Nakuru Governor dispels fears that levies will be reviewed upwards

Nakuru County Governor Lee Kinyanjui has dispelled widespread fears that the devolved unit’s administration would review upwards the cost of business licenses, land rates, service charges and amenities.

Mr Kinyanjui stated his priority would be to source for additional funding for urban development and enforcing collection of revenue on existing streams, adding this would improve locals’ living standards.

Speaking at his offices where he welcomed Senate’s Thursday afternoon vote to support Nakuru’s elevation to city the governor assured residents that his administration will work closely with the national governments to put in place measures to ensure the cost of doing business does not go up should the town be granted new status.

He exuded confidence that elevation of the town would spur economic growth and make it even more competitive as far as manufacturing, tourism and hospitality among other sectors are concerned.

Mr Kinyanjui who was flanked by Deputy Governor Dr Eric Korir and County Assembly Speaker Joel Kariuki further noted the elevation would create a bigger market for goods and services.
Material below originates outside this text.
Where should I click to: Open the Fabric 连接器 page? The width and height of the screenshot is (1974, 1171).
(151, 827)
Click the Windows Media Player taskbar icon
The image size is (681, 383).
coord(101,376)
However in  swift rejoinder Former Municipal Council of Nakuru Mayor Benson Mwangi Wangai expressed concern that the rush to elevate the town’s status will result in construction costs of proper infrastructure befitting city status such as housing, roads, waste management, water, sanitation and security being passed over to the residents.

“It is very erroneous to peg elevation of Nakuru Town into a city based on population alone as the county government is doing. The most important benchmark is obviously service delivery to the residents, which we all know is deplorable and would require up to 15 years to improve.

Most of the services stipulated in the Urban Areas and Cities Act before an area can be conferred to a city are nonexistent in Nakuru and it would be unwise to embrace the elevation,” said Mr Wangai

The former mayor who is also chairman to Nakuru Hotels and Caterers Association (NHCA) claimed that the County administration under stewardship of Governor Kinyanjui had not demonstrated how its low revenue base would sustain city status.

“Attaining a city status would have serious implications on investors, especially on the cost of labour for those doing business in the municipality.

There are many challenges facing Nakuru residents, including water provision, congestion, security, waste management and infrastructure. We know the governor wants to shift the burden of putting in place such facilities to the already overburdened taxpayers,” claimed Mwangi

Nakuru’s journey to attaining city status has been long and winding.

In 2017, Cabinet approved elevation of two more towns to cities, bringing the number of Kenyan cities to five, including the capital Nairobi, Mombasa port city and Kisumu.

A brief from State House then indicated that the Cabinet had agreed to amend the Urban Areas and Cities Act to provide for five cities.

Though the brief did not specify the targeted towns, Kenya’s largest urban centres behind Nairobi, Mombasa and Kisumu cities are Nakuru and Eldoret in that order.

“Under the proposed amendments there would be five cities, 64 municipalities, 66 townships and 80 market centres,” the State House statement said.

The Urban Areas and Cities Act 2011, states that for an urban area to be classified as a city it must have a population of at least 250,000 residents based on the last population census data.

It must also have an integrated urban area or city development plan and should demonstrable capacity to generate sufficient revenue to sustain its operation.

In August, 2017 when Kinyanjui took over as the county’s Governor, he formed a technical committee to steer the process.

In February 2019 the Nakuru County Assembly finally passed a key bill that paved way for development of legal framework needed to support the devolved unit’s elevation to city status.

The ratification of the Municipal Charter 2019 tabled before the Assembly by Lands, Housing and Physical Planning committee  chairman Stephen Ngethe led to the formation of a nine-member Municipality Board in line with the Urban Areas and Cities Amendment Bill of 2017. It was later signed into law by the Governor.

The Senate adopted a report by the Devolution and Intergovernmental Relations Committee, paving the way for Nakuru to become the fourth city in Kenya. The other cities are Nairobi, Kisumu and Mombasa.

During the session, 38 senators voted in support of the elevation, whereas two rejected it.

County Senator Susan Kihika, who had previously opposed the elevation, changed her stand and supported the move.